| Written tasks |
• A. In the article about Highlands Ranch girls basketball, which team beat the Falcons in the second round of the playoffs during Caryn Jarocki's first season as head coach?
• B. Carry on the article about Highlands Ranch girls basketball from its last sentence.
___ Reading passage ___
Thirty years ago, Highlands Ranch girls basketball put Colorado on notice about a dynasty in the making.

It was Caryn Jarocki’s first season as the Falcons’ head coach in 1996-97, following an 11-year stint at Class 2A Colorado Academy. That Highlands Ranch team didn’t have any hoops superstars, but they were gritty enough to flip their record from 8-13 the year prior to 13-8, and lost a close game to state champion Montbello in the second round of the playoffs.

“We get to that game, and our kids don’t know what they’re doing — I had a bunch of soccer players on the team, with a few freshman who were true basketball players,” Jarocki said. “But we played our butts off, they bought into my coaching, and the score was tight in the second half. Montbello was getting angry, getting a little physical.

“My kids were not that physical. We had a couple kids go down (due to injury), and I think we lost by around 10 points, but it was one of those, ‘Holy cow, how are (the Falcons) staying with us?’ games from the Montbello perspective. We gave the champs a scare, and that showed me the potential of what could happen with our own program.”

    Highlands Ranch High School girls basketball head coach Caryn Jarocki yells to players on the court during a game against Regis Jesuit on Friday, Feb. 6, 2026, at Regis Jesuit High School in Aurora, Colo. (Photo by Timothy Hurst/The Denver Post)

    Three decades later, the Falcons emerged from those humble beginnings as an all-time Colorado high school girls basketball powerhouse. Jarocki is the state’s winningest girls coach, with 774 wins and counting, and the Highlands Ranch dynasty reached its zenith with seven Class 5A titles in the first dozen seasons of this century.
___ Information shown ___
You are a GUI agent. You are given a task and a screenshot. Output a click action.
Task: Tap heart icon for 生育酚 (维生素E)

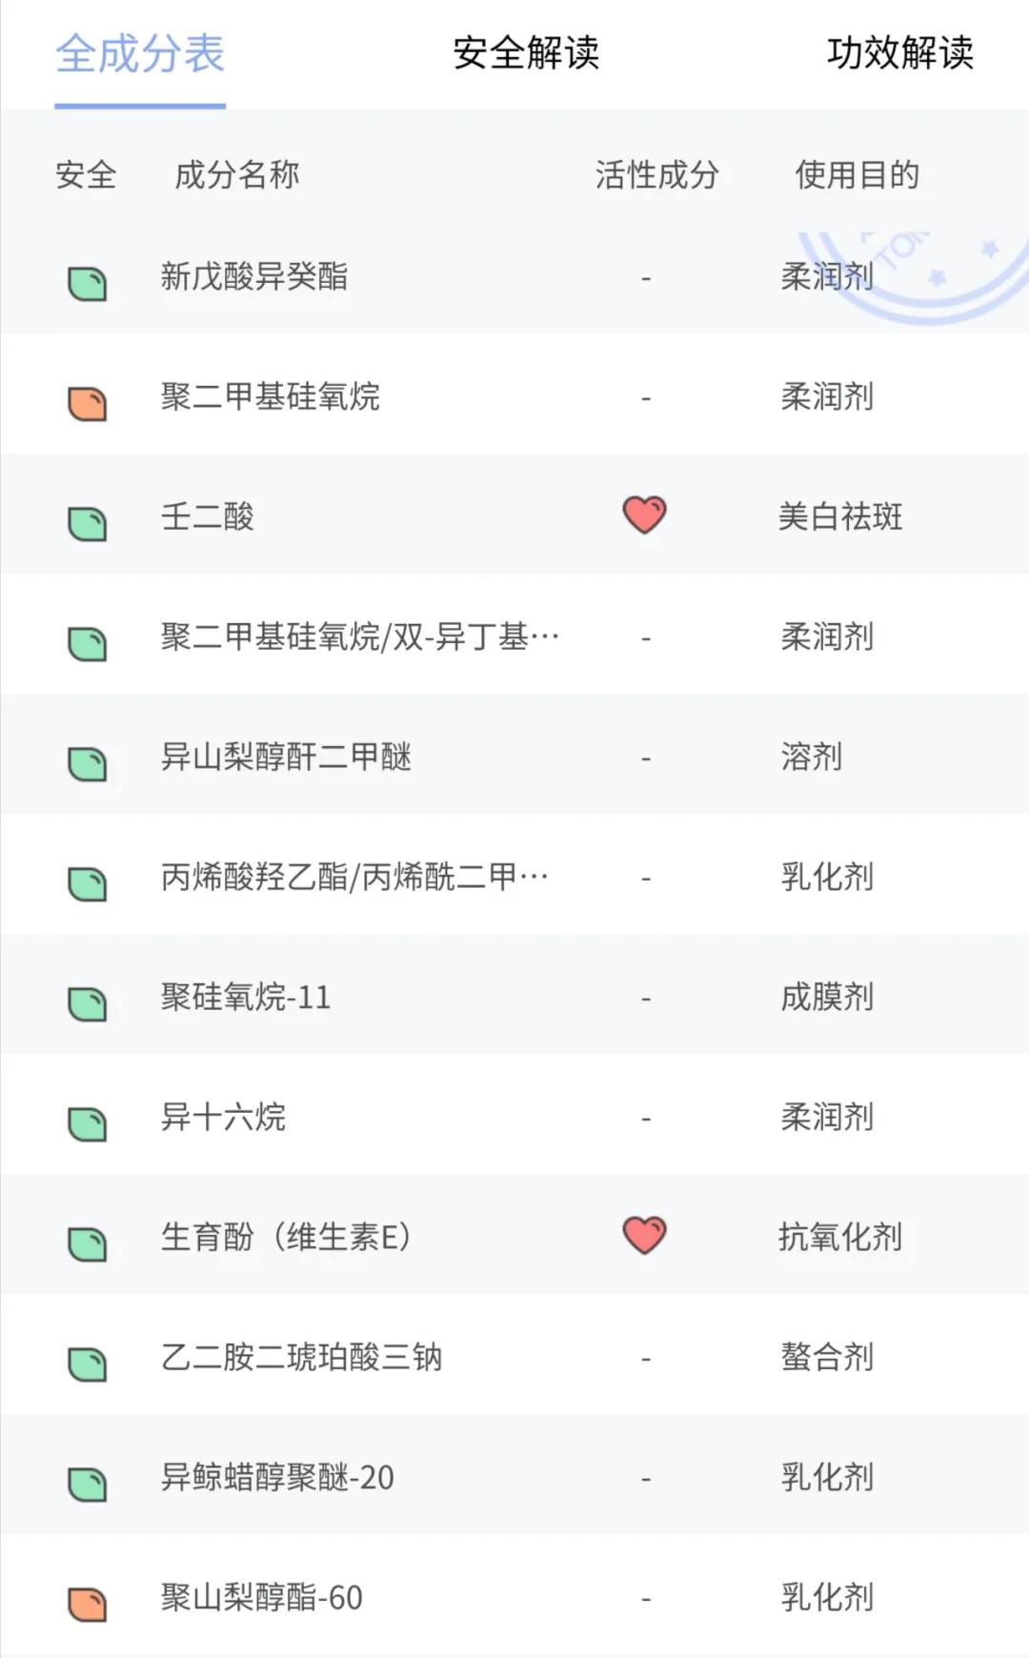(x=644, y=1235)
___
| Results of the tasks |
• A. Montbello

• B.
    In the 15 years since the Falcons’ last championship in 2011, Highlands Ranch has been a perennial contender in the final stages of the state tournament. But the program, which has never had a losing season under Jarocki nor missed the playoffs, has been unable to raise another trophy.

    That title drought could be ending soon. The Falcons are young this season, but stacked with college prospects and have the talent to make a run for the crown in Class 6A (the state’s largest classification since Colorado added an additional class in 2023) at the Denver Coliseum. After that, Highlands Ranch will be moving down to Class 5A due to the school’s declining enrollment.

    In 5A, Jarocki’s Falcons will be one of the championship favorites, even as shrinking numbers have forced her to not field a JV team over the past couple of years.

    “We’re still going to play in the Continental League in the 6A division (when the league splits into two divisions in 2026-27),” Jarocki said. “We’re still going to go to Phoenix (to the Nike Tournament of Champions) and play high-level games there. And most of our non-league games will be against 6A schools or top 5A programs. But I really do think it is a good time to move down.”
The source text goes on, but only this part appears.